Accrual, la valutazione delle immobilizzazioni preesistenti
Una delle questioni più laboriose della nuova contabilità ACCRUAL è la valutazione delle immobilizzazioni patrimoniali preesistenti.
IPSAS 33 dispone che GLI ASSET DOVREBBERO ESSERE RILEVATI E MISURATI INIZIALMENTE AL COSTO STORICO. Qualora non fossero disponibili informazioni affidabili e complete sul costo delle proprie immobilizzazioni materiali, ai fini della predisposizione del primo bilancio di esercizio a base IPSAS, un’entità può valutare le proprie attività al deemed cost, ovvero un “sostituto del costo” commisurato ad un importo utilizzato come surrogato del costo di acquisizione o del costo ammortizzato a una determinata data.
Occorre ricorrere al deemed cost solo quando il costo di acquisizione o costruzione dell’attività da rilevare in bilancio, comprensivo dei relativi incrementi e delle riduzioni di valore, non è disponibile. Il ricorso al deemed cost serve per attribuire un valore iniziale alle attività a seguito della prima applicazione del set di principi contabili IPSAS.
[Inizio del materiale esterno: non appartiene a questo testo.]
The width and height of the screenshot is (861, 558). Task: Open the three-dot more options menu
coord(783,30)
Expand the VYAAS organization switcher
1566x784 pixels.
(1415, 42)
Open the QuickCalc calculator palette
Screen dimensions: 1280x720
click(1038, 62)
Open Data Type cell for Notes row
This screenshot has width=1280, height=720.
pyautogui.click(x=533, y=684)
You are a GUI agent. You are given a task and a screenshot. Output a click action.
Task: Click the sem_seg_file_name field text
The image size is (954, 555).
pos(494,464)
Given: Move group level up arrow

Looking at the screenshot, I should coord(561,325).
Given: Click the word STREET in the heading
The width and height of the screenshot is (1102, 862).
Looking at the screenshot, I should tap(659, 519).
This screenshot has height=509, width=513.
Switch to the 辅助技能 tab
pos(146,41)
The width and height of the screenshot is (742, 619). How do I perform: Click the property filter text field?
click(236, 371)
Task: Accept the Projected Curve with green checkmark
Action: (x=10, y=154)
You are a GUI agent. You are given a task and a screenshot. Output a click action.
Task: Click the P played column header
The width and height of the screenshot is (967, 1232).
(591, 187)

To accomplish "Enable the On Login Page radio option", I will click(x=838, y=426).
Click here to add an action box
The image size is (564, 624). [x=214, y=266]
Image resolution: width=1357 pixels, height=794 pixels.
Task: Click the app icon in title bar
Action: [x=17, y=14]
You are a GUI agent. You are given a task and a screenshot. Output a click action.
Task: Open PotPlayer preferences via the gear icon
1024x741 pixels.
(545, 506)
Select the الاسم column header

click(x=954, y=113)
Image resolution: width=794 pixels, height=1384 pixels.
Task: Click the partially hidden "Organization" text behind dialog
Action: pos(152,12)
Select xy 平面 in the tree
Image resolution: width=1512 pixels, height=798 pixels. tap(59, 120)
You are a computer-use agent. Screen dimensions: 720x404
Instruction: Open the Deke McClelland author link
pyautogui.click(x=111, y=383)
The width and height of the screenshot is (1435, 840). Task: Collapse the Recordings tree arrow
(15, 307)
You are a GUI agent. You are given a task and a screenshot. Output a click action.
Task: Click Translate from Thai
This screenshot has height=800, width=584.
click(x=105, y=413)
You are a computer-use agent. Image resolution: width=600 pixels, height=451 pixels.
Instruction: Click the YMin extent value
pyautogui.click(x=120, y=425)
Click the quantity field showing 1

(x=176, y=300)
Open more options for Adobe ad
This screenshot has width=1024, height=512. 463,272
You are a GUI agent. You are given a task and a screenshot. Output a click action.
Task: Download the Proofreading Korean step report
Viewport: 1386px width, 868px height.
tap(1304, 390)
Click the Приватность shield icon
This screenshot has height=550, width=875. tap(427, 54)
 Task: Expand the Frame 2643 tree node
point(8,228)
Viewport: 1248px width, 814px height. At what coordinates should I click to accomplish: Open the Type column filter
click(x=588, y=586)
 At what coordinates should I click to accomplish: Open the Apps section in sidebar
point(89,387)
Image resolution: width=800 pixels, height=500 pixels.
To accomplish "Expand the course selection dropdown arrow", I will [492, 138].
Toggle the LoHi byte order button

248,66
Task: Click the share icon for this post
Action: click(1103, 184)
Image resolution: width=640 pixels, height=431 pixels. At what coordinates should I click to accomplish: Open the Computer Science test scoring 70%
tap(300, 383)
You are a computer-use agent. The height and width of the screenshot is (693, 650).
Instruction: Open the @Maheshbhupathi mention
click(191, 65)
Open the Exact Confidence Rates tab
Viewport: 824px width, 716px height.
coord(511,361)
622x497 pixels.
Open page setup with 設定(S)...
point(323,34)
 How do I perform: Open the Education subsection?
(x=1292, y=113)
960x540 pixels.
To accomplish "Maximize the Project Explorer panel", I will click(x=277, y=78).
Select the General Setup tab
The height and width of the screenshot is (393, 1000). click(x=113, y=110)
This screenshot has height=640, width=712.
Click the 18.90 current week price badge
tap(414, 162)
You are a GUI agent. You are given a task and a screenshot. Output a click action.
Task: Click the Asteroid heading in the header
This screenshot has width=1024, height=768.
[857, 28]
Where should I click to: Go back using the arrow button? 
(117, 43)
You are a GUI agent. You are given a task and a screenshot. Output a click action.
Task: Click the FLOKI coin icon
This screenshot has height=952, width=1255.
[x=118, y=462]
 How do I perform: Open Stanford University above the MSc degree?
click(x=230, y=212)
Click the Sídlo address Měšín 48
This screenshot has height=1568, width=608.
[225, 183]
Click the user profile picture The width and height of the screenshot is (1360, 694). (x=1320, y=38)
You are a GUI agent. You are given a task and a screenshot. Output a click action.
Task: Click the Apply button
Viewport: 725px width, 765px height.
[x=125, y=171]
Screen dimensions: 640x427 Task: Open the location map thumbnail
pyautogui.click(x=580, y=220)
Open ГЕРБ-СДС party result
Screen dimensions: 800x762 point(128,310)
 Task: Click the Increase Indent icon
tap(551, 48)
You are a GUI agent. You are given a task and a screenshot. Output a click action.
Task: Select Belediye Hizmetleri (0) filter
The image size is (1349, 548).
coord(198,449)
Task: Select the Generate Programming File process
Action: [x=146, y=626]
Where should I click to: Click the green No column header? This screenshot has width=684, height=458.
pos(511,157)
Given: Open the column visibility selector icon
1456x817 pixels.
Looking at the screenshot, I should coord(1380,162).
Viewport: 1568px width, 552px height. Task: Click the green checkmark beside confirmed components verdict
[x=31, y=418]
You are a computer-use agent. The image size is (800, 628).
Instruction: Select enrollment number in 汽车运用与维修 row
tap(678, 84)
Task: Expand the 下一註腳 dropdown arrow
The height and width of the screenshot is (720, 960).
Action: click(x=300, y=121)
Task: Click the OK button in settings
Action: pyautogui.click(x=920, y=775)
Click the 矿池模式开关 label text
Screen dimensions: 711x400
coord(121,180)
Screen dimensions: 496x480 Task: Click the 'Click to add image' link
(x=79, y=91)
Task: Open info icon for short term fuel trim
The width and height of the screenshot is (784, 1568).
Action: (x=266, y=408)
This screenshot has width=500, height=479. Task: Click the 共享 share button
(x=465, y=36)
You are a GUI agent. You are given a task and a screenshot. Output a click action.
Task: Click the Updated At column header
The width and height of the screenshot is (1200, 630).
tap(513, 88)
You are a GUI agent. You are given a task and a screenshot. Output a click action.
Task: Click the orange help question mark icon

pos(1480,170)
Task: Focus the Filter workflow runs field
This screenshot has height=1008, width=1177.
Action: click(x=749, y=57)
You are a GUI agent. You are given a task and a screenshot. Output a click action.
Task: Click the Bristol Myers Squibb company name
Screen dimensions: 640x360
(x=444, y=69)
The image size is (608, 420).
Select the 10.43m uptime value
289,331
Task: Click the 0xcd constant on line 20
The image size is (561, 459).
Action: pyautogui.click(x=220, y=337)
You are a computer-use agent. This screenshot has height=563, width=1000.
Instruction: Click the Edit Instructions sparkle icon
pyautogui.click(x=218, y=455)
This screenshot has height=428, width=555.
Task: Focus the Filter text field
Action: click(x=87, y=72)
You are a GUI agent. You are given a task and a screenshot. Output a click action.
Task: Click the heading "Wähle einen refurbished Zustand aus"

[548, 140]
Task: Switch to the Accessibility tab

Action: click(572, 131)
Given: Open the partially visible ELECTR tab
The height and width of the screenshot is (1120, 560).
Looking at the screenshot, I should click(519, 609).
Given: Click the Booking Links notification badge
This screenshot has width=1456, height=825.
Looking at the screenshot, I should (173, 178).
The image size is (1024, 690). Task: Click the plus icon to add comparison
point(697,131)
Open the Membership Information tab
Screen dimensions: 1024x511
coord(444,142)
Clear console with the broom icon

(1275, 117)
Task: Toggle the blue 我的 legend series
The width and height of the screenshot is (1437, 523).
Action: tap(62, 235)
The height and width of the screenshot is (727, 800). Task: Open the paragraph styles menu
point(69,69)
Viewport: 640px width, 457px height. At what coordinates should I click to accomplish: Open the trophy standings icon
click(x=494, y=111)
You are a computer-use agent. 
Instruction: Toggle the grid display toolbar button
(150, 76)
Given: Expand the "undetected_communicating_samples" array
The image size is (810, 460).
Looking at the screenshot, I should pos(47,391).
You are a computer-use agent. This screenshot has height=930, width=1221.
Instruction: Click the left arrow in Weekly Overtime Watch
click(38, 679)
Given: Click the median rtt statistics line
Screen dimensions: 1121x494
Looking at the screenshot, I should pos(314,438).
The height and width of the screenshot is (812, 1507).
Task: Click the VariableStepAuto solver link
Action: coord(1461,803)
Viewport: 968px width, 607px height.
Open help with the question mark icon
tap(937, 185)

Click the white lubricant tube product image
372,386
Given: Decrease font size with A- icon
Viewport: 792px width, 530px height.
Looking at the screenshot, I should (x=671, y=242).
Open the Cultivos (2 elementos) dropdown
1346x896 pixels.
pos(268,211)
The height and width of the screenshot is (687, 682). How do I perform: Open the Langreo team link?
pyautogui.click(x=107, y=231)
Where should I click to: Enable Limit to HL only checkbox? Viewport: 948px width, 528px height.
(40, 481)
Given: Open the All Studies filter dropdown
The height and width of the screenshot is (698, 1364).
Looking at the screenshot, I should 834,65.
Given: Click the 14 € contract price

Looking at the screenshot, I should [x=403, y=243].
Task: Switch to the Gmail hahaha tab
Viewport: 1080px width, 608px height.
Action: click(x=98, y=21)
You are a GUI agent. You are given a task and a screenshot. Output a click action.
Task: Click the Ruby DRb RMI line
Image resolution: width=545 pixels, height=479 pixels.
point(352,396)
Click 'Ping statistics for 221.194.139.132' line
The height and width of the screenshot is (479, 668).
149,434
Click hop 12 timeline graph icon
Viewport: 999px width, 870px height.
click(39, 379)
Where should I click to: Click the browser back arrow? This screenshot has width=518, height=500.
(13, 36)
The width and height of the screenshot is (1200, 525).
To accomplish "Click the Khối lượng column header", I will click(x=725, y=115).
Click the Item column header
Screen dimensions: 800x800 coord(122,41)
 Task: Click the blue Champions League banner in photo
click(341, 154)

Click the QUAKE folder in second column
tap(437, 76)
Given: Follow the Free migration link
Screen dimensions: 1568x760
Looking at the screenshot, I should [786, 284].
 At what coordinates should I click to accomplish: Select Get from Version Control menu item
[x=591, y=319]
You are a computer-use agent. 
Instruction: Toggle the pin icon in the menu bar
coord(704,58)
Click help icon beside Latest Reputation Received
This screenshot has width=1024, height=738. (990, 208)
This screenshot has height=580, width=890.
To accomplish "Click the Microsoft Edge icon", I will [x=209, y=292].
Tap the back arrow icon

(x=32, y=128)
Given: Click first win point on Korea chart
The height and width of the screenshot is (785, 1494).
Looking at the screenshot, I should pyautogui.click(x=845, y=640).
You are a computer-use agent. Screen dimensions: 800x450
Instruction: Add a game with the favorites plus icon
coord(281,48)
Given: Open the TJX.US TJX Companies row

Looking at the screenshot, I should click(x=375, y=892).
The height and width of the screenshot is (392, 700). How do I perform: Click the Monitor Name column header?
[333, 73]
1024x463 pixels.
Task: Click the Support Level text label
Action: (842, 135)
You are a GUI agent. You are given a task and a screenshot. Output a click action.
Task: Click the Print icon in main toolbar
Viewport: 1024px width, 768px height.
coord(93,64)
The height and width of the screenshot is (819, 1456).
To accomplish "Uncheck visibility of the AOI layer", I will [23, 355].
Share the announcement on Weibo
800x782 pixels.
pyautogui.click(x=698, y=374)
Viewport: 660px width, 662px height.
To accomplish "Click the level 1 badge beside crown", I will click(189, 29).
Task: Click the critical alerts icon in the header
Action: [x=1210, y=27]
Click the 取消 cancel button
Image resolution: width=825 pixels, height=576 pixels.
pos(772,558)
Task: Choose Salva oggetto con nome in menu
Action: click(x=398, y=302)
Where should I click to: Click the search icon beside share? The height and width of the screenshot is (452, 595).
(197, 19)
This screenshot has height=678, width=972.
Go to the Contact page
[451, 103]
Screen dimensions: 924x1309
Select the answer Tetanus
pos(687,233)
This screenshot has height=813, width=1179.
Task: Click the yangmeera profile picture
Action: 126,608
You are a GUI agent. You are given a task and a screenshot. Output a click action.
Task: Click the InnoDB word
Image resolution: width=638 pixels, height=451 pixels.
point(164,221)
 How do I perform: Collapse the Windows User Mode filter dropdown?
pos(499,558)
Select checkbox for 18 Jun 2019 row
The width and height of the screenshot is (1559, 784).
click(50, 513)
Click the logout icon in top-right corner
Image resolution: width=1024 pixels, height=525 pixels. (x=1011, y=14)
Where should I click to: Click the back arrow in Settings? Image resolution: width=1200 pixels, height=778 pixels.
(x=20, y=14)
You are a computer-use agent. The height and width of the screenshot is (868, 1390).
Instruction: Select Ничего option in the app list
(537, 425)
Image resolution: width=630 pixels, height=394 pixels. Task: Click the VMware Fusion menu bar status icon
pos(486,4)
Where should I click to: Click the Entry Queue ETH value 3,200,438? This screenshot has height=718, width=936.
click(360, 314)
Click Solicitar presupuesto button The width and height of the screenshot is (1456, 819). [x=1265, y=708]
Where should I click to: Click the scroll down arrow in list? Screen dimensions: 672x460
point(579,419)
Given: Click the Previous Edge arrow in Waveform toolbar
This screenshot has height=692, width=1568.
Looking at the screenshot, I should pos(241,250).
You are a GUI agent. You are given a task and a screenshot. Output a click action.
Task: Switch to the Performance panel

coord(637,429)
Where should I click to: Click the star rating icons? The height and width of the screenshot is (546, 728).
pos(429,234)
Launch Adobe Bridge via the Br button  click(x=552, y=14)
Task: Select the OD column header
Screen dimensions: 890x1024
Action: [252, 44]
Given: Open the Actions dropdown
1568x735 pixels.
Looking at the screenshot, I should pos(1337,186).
Secondo IPSAS 33, par. 67, un’entità può utilizzare come deemed cost l’importo determinato secondo il sistema contabile precedentemente utilizzato, qualora esso sia sostanzialmente comparabile con il:
− fair value (valore di mercato), per i beni detenuti in funzione della loro capacità di generare benefici economici. Il fair value è definito come il prezzo che si riceverebbe a seguito della vendita del bene in una transazione di mercato, alla data di misurazione;
− current operational value (valore operativo corrente), per i beni strumentali impiegati dall’amministrazione per svolgere funzioni altamente specializzate, come ospedali e infrastrutture, per i quali difficilmente esiste un mercato attivo. Il valore operativo corrente può essere assimilato al costo di sostituzione ammortizzato (depreciated replacement cost, DRC), che consente di valutare un asset al costo corrente che l’amministrazione dovrebbe sostenere per sostituirlo con un suo equivalente, al netto dell’ammortamento accumulato per deterioramento fisico ed obsolescenza tecnologica.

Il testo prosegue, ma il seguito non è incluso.